━━━ Stored data ━━━
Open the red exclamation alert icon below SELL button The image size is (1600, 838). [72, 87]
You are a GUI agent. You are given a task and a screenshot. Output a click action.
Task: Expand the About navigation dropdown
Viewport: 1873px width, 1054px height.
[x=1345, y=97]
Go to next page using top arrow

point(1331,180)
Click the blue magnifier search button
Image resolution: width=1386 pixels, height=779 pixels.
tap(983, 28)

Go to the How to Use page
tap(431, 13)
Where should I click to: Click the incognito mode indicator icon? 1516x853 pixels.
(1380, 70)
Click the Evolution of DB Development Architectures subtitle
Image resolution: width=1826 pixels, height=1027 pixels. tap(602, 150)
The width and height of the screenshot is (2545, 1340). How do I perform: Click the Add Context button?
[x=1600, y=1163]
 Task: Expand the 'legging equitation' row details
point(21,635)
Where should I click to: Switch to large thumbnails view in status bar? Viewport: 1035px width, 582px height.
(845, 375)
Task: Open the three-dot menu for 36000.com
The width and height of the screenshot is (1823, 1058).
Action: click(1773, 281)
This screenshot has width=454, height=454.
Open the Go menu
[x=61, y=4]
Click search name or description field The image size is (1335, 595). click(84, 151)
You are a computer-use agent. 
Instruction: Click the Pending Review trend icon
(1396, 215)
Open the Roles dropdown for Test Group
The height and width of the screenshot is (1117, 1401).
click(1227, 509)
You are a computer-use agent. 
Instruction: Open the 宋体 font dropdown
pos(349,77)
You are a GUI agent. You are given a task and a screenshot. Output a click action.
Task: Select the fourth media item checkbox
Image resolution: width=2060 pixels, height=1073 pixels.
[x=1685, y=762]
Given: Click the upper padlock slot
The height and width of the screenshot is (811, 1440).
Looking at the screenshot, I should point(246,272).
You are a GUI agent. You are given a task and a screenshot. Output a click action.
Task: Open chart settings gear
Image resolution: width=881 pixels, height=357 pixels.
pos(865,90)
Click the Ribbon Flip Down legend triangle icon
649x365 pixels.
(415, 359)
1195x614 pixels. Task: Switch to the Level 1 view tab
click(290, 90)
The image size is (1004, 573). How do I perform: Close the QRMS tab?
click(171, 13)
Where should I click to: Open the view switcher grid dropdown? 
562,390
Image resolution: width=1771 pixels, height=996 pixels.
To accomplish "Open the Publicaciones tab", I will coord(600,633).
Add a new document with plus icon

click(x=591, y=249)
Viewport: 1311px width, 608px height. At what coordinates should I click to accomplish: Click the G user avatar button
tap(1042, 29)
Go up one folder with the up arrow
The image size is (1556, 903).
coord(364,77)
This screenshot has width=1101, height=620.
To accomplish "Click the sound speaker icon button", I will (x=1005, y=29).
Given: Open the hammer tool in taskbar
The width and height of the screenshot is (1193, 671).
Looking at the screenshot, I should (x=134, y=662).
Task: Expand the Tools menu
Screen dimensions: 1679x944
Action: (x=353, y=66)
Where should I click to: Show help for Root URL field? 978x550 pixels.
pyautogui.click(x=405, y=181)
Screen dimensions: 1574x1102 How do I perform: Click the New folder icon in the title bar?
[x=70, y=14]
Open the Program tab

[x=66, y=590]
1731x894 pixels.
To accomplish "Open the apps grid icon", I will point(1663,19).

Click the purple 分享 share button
━━━
** Task instructions **
Read the data above and pull out each line that holds the string "will".

** Written answer **
To accomplish "Open the Publicaciones tab", I will coord(600,633).
To accomplish "Click the sound speaker icon button", I will (x=1005, y=29).
To accomplish "Open the apps grid icon", I will point(1663,19).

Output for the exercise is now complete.